*ZADANIE:*
Powtórz wiernie tę część zapisów, która zaczyna się wierszem zawierającym „click on Homepage.”, a kończy wierszem zawierającym „center [1602, 104].”, razem z oboma tymi wierszami. Nie dodawaj niczego poza nią.

________________________

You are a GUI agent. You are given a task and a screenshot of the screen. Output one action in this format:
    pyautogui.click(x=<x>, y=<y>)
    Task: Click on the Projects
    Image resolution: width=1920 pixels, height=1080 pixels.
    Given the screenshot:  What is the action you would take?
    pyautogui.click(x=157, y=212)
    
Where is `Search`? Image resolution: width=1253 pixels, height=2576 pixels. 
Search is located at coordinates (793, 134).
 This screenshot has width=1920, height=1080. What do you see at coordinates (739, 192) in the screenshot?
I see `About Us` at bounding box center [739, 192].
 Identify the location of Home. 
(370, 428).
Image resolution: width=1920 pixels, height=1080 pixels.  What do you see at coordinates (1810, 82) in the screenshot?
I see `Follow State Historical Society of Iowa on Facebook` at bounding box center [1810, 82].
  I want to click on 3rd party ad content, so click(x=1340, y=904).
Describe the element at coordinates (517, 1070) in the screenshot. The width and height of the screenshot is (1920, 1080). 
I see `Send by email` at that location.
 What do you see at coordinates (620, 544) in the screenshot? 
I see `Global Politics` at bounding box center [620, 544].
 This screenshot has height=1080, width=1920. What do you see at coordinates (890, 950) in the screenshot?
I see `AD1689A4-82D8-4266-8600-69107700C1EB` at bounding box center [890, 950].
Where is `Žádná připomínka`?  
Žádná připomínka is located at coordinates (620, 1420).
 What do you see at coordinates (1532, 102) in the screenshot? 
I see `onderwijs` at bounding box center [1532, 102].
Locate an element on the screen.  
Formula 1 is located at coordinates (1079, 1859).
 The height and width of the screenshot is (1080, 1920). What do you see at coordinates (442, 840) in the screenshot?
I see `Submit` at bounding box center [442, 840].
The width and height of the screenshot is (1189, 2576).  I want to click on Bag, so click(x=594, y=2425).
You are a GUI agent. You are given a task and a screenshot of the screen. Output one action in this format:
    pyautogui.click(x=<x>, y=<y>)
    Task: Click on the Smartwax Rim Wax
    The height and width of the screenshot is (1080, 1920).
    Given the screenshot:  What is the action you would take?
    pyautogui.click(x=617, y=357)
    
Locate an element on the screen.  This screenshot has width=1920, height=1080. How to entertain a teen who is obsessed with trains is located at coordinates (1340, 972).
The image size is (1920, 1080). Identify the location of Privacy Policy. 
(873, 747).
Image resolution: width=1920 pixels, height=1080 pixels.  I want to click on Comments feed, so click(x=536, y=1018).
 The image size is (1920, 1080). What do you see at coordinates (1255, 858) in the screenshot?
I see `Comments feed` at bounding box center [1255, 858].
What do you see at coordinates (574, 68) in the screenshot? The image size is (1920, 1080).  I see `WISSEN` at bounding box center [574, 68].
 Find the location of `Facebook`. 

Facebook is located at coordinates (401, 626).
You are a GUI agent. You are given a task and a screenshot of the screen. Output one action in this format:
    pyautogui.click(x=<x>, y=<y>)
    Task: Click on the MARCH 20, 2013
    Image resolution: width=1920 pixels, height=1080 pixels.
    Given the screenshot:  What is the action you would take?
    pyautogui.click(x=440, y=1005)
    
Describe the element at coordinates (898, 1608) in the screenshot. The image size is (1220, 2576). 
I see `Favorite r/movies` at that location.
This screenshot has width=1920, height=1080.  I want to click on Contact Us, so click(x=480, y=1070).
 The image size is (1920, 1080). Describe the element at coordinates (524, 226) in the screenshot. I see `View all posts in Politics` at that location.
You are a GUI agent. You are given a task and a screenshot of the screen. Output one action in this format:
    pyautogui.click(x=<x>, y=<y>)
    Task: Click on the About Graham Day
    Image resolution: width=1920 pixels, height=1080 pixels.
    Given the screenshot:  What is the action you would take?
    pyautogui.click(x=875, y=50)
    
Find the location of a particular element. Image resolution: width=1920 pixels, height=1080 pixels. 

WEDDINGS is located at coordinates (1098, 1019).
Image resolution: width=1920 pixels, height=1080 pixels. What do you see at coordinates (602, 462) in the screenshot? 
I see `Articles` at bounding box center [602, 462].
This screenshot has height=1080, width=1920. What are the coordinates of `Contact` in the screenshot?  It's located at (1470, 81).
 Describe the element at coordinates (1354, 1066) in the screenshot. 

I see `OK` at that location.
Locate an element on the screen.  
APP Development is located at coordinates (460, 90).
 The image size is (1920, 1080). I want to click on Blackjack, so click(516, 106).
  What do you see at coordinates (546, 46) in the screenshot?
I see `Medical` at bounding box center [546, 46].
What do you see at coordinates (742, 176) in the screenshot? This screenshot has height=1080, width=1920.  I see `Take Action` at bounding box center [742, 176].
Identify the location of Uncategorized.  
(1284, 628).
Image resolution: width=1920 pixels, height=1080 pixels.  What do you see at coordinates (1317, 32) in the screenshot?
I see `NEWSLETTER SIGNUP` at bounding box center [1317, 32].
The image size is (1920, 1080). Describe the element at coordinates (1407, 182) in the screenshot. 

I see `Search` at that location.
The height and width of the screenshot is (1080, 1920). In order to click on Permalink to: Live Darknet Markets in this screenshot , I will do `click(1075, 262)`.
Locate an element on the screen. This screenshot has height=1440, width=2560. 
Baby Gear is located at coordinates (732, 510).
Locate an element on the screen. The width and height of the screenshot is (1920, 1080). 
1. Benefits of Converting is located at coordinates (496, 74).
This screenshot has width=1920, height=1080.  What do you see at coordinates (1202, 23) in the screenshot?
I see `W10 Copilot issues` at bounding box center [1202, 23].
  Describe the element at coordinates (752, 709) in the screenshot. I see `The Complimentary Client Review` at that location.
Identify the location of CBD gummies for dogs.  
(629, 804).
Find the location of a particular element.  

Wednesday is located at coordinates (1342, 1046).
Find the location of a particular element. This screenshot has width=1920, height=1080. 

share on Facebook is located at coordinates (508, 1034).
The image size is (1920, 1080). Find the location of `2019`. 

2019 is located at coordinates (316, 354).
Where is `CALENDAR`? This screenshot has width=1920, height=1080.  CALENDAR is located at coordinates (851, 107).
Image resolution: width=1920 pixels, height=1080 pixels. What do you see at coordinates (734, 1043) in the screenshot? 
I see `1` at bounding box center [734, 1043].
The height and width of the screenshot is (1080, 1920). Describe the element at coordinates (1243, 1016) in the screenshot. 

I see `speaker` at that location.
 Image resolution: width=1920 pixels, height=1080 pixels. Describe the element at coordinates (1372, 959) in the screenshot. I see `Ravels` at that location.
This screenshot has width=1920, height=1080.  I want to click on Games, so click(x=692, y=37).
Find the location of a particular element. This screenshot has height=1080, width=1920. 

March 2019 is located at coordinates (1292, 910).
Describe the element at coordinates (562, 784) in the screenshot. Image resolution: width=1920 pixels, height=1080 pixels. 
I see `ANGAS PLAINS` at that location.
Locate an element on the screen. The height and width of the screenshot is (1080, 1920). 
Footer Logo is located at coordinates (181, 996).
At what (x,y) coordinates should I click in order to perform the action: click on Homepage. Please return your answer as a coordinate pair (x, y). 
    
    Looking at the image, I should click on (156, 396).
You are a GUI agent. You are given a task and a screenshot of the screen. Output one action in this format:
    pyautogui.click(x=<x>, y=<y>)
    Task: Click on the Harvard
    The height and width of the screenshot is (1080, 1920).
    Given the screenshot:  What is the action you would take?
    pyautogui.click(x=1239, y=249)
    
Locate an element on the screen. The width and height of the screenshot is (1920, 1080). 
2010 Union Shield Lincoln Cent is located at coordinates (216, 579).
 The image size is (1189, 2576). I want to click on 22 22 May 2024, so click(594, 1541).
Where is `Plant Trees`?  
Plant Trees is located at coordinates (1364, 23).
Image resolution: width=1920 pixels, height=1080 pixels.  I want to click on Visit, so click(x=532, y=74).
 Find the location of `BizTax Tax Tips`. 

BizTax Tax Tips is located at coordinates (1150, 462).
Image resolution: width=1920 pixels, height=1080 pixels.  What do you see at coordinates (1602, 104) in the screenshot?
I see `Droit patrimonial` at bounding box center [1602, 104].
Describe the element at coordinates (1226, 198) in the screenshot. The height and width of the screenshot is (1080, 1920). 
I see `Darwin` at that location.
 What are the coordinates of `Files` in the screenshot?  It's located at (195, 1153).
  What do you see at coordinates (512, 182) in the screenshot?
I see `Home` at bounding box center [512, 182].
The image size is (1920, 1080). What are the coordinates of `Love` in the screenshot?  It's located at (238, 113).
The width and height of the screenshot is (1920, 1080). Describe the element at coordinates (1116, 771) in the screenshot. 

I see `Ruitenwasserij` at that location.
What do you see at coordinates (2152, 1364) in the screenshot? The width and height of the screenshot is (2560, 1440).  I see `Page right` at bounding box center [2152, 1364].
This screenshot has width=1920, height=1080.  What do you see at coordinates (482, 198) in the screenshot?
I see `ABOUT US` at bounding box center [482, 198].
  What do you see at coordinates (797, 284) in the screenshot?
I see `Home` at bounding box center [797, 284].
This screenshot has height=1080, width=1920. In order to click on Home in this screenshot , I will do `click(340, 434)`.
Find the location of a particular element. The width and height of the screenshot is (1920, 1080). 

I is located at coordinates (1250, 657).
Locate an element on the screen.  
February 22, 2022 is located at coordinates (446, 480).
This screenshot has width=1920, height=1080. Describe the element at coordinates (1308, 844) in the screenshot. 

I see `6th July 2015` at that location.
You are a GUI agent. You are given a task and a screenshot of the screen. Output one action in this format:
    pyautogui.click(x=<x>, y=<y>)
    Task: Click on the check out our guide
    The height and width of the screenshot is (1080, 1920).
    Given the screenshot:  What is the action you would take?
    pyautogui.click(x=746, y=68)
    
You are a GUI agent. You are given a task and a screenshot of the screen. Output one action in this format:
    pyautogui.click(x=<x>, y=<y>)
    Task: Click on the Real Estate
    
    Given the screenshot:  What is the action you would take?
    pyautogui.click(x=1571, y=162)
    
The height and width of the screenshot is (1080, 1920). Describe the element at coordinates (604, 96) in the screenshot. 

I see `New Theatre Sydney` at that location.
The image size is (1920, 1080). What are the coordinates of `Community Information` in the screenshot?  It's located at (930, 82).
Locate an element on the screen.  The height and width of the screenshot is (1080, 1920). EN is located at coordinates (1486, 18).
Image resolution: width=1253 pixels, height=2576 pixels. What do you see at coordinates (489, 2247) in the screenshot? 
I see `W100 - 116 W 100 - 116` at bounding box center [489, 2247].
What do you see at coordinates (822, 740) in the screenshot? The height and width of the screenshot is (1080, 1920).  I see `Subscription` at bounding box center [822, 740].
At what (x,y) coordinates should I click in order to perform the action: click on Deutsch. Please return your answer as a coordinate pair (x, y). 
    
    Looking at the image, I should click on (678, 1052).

________________________

*ODPOWIEDŹ:*
At what (x,y) coordinates should I click in order to perform the action: click on Homepage. Please return your answer as a coordinate pair (x, y). 
    
    Looking at the image, I should click on (156, 396).
You are a GUI agent. You are given a task and a screenshot of the screen. Output one action in this format:
    pyautogui.click(x=<x>, y=<y>)
    Task: Click on the Harvard
    The height and width of the screenshot is (1080, 1920).
    Given the screenshot:  What is the action you would take?
    pyautogui.click(x=1239, y=249)
    
Locate an element on the screen. The width and height of the screenshot is (1920, 1080). 
2010 Union Shield Lincoln Cent is located at coordinates (216, 579).
 The image size is (1189, 2576). I want to click on 22 22 May 2024, so click(594, 1541).
Where is `Plant Trees`?  
Plant Trees is located at coordinates (1364, 23).
Image resolution: width=1920 pixels, height=1080 pixels.  I want to click on Visit, so click(x=532, y=74).
 Find the location of `BizTax Tax Tips`. 

BizTax Tax Tips is located at coordinates (1150, 462).
Image resolution: width=1920 pixels, height=1080 pixels.  What do you see at coordinates (1602, 104) in the screenshot?
I see `Droit patrimonial` at bounding box center [1602, 104].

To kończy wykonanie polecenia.